SMS notifications work on virtually every mobile device. Users do not need to install any application, plus it doesn’t require an active internet connection. On the other hand, app notifications are tied to the application, so the app needs to be installed before the push notifications work. In general, it's easier and quicker to get information to users in text channels than by mailing them or calling them.

Each of these channels possesses its strengths, so it’s essential to understand what those are before you create a mobile marketing strategy.

This article will teach you all you need to know about when and how to use SMS push notifications, and how they differ from app push notifications. We’ll wrap it up by sending SMS notifications like pros with Courier.

SMS Notifications

SMS is the second most important function of a mobile phone after voice calling. Virtually all phones support this functionality, and it works with mobile networks instead of the internet.

SMS (short message service) notifications are basically the same as any other text message, usually limited to 160 characters.

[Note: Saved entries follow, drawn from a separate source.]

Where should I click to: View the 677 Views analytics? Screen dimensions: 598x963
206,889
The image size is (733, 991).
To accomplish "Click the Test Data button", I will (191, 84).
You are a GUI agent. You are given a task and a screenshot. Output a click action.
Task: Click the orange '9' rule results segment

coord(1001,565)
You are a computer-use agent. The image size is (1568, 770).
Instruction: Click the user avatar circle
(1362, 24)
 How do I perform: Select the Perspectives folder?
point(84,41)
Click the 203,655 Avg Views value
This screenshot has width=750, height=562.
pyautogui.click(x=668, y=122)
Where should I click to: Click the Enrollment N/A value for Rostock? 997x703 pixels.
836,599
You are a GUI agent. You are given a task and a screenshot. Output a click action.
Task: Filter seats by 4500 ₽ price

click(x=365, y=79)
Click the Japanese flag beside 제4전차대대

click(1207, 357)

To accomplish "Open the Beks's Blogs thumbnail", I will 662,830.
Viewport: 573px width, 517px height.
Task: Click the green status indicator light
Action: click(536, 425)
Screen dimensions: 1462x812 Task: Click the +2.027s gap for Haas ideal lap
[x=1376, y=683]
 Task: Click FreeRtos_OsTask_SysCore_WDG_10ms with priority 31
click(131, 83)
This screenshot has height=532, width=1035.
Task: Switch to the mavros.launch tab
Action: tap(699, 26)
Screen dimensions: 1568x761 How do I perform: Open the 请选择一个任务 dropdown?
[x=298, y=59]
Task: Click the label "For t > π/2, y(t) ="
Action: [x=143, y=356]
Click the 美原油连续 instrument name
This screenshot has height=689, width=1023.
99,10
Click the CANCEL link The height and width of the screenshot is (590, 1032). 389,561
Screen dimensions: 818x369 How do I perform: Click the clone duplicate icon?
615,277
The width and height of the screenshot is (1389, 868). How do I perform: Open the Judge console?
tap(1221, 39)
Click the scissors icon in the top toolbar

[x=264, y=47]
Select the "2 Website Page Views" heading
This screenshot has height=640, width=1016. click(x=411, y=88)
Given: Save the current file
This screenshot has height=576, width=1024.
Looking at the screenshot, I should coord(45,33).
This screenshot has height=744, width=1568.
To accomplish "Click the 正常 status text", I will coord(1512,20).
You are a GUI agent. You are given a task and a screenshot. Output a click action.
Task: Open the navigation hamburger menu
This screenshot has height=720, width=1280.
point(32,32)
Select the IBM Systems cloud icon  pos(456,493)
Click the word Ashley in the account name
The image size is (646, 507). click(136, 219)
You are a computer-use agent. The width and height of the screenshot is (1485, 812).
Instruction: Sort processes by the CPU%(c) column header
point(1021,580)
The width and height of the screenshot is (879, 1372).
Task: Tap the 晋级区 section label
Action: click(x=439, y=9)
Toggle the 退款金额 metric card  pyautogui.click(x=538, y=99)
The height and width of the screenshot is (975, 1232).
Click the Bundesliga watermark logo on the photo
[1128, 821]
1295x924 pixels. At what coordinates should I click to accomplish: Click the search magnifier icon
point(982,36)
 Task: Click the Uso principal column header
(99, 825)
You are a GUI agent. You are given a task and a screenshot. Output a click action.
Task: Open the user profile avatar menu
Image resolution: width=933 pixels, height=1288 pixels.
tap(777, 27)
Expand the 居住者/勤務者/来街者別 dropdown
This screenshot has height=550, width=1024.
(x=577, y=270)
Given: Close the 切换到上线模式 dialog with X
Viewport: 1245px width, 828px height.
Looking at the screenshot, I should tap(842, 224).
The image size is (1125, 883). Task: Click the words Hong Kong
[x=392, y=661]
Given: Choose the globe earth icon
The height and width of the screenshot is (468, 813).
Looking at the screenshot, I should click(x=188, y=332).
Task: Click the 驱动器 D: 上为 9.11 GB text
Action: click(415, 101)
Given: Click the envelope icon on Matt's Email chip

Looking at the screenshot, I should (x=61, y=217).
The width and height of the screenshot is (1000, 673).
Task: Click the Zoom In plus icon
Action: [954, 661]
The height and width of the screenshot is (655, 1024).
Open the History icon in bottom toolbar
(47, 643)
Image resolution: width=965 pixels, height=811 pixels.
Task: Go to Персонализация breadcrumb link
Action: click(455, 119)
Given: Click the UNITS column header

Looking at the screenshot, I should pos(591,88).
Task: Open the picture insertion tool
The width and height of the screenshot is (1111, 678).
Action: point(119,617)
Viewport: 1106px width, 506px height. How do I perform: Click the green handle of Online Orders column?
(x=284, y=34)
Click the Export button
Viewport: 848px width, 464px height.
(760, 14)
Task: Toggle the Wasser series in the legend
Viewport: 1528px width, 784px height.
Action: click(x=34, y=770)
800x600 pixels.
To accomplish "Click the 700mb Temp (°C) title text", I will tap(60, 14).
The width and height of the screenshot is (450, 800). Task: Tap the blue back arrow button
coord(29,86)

They’re effective when you need to quickly get information to a user. They work well both as marketing tools and for securely delivering critical messages like OTP codes.

Considering the potential audience reach and the efficiency of SMS, any organization, from an SME business without an app to Fortune 500 companies, can make SMS an effective means for engaging customers.

How Do SMS Notifications Work?

Basically, SMS notifications work like regular text messaging but with some toppings. They could be triggered in response to an event such as a suspicious login attempt, or an action such as an OTP request. They can also be triggered programmatically (event-triggered SMS).

Event-triggered SMS

Event-triggered SMS is responsible for automating SMS messages to your customers. SMS messages are programmatically sent on a predetermined schedule or based on application events.

Differences Between App Push Notifications and SMS Notifications

App notifications generally try to keep users on the application. They could be used to send information on new updates, send promotions, and ask users to redeem prices on the application.

SMS Notifications Don’t Require an App

A user’s only requirement for SMS is a mobile network for reception. This removes the limitation of delivering notifications to users who have installed your application, which is nice for businesses that do not have a mobile application.

Customers Can Reply to SMS Notifications

SMS notifications don’t leave your users hanging when they need to reach out about one of your campaigns. Users can directly reply to your messages on the same channel.

Other Apps Can Trigger SMS Notifications

Sending and managing notifications can quickly become a nightmare when you have to manage hundreds to thousands of users. Applications like Proof Pulse, SendPulse, and Courier provide you with the tools you need to convert leads to customers via text notifications. You can manually send out messages or automate the process with these tools.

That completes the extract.